Interestingly, those who had themselves taken psychoactive medications for anxiety and depression at some point were much more likely to say they would be comfortable giving psychoactive medication to their dog, whether it was fast- or slow-acting medication. This was especially the case if their personal experiences with psychoactive medications had been positive. This group of people were also more likely to say that they would be comfortable giving their dog products containing pheromones or cannabinoids, but were not more comfortable with nutritional supplements or herbal supplements.

Similarly, people who had themselves taken herbal or nutritional supplements for depression or anxiety said they would be more comfortable giving these products to their dog. They also said they would be more comfortable giving products containing pheromones or cannabinoids. However they were no more or less likely to be comfortable giving their dog prescription medication.
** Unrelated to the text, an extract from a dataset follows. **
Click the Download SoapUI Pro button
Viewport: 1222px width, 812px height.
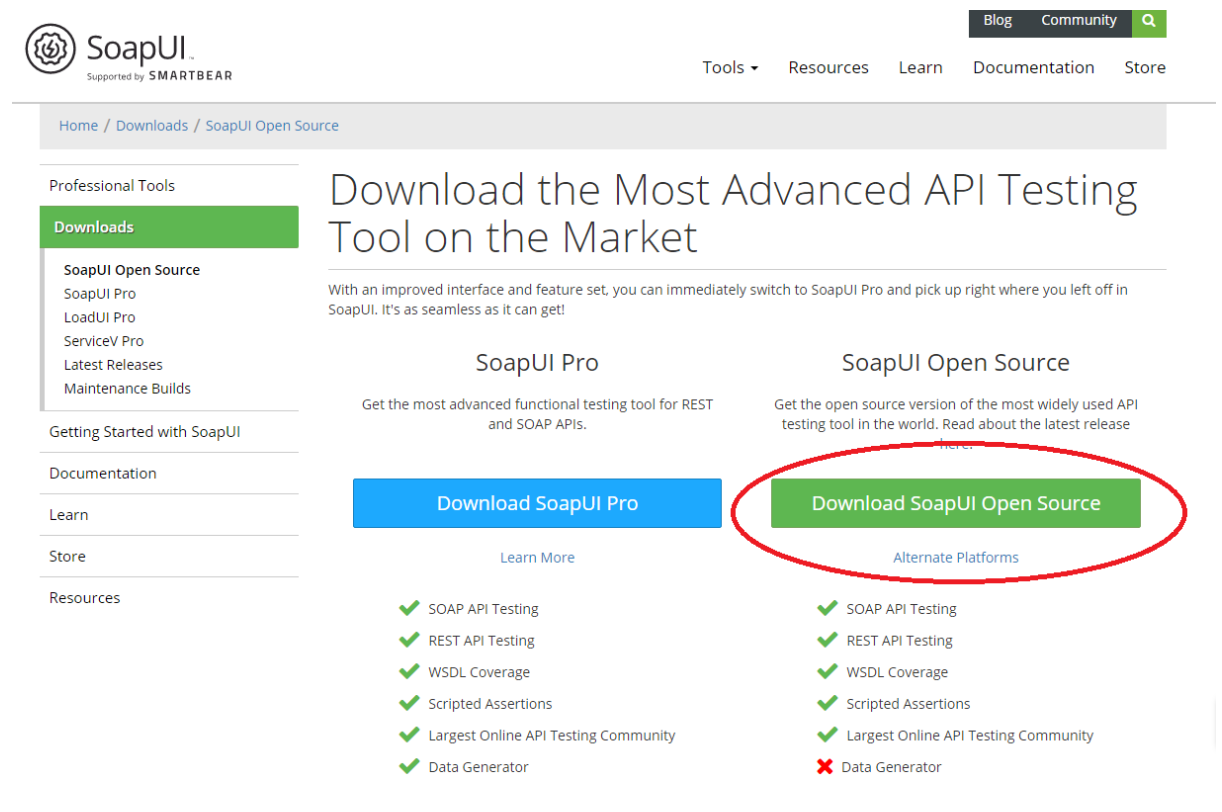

Overall, people were more likely to say they were most comfortable with herbal or nutritional supplements. Women were more comfortable than men with the idea of giving their dog pheromones or nutritional supplements, but this was the only effect of gender.

Ninety percent of participants said it was important that there was scientific research that showed the effectiveness of the medication. This is best done via randomized controlled trials, and the authors of the study point out that there are some such trials on psychoactive medication in dogs. But even though participants expressed a belief that this kind of evidence of effectiveness was most important, this was not the type of approach they felt most comfortable with. This suggests it is important for veterinarians to tell people about the evidence on using psychoactive medications for dogs.

The scientists write that there are concerns about a lack of evidence for the efficacy or otherwise of herbal and nutritional supplements, pheromone and cannabinoid products, as well as potential issues with quality control and toxicity. Health Canada has not approved any CBD products for use in pets, and medical and non-medical cannabis products can be toxic to dogs.  

More than half of participants were concerned about sedation as a possible side-effect of prescription medication for dogs. Just under half were concerned about the possibility of addiction, and around a quarter were concerned that their dog’s personality might change. Concerns about potential side-effects were greater for slow-acting (i.e. long term) rather than fast-acting psychoactive medications.

Everyone who took part in the study reported having had at least one behavior problem with their dog. Only 6% had had a referral to see a veterinary behaviorist or animal behaviorist (such as a CAAB) who is not a vet for problems such as anxiety or aggression.

The scientists wrote that:

“Recommending safe but ineffective treatments can indirectly harm patients by causing delays in appropriate treatment, increasing owners’ frustration, and potentially raising the risk of pet relinquishment. Owners may also erroneously perceive they have ‘tried everything’ and resort to relinquishment or euthanasia prematurely. Therefore, veterinarians should strive to recommend the most effective options when treating behavior problems, and/or consider referring owners to a qualified behavior professional (such as a diplomate of the American College of Veterinary Behavior, or a Certified Applied Animal Behaviorist) if they feel unable or unqualified to treat the behavior problem themselves.”

These results show that people’s own experiences affect their beliefs about remedies for canine behavior problems, and they should help veterinarians talk to clients about psychoactive medication. If your pet has a change in behavior or you want to know if psychoactive medication might help with their behavior problem, see your vet.


van Haaften, K. A., Grigg, E. K., Kolus, C., Hart, L., & Kogan, L. R. (2020). A survey of dog owners’ perceptions on the use of psychoactive medications and alternatives for the treatment of canine behavior problems. Journal of Veterinary Behavior, 35, 27-33.

Salonen, M., Sulkama, S., Mikkola, S., Puurunen, J., Hakanen, E., Tiira, K., Araujo, C., & Lohi, H. (2020). Prevalence, comorbidity, and breed differences in canine anxiety in 13,700 Finnish pet dogs. Scientific Reports, 10(1), 1-11.